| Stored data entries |

-- -- --

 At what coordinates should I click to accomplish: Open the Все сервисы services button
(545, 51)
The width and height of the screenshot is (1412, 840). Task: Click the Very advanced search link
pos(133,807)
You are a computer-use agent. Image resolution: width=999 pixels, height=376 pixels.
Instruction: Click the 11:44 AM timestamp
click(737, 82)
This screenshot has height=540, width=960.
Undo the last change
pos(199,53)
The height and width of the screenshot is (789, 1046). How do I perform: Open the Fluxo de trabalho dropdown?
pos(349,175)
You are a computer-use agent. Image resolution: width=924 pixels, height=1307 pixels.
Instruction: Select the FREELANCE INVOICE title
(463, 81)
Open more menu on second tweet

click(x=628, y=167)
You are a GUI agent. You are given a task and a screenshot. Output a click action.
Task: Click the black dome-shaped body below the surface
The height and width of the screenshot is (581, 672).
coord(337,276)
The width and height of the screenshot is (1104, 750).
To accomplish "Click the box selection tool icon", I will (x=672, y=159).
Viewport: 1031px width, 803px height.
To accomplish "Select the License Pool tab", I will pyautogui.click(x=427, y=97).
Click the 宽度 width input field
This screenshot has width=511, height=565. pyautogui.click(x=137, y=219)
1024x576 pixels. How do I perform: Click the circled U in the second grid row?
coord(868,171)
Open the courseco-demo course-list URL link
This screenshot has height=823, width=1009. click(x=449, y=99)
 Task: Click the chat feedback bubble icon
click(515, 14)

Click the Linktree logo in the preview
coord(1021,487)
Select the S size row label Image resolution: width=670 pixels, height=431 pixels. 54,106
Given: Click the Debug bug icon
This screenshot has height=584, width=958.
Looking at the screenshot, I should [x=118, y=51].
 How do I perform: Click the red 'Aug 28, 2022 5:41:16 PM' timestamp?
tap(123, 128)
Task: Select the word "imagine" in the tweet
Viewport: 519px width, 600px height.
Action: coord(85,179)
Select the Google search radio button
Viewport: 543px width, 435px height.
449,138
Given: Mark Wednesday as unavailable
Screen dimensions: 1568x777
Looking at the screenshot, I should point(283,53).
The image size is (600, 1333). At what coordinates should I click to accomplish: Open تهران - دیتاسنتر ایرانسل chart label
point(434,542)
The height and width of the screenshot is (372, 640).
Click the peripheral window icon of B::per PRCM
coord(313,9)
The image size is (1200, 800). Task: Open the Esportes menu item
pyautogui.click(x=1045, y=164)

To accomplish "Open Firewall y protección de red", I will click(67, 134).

-- -- --

| PROBLEM STATEMENT |
In the records above, how many lines include "agent"? Give that number and nothing more.

| ANSWER FOR THE TASK |
3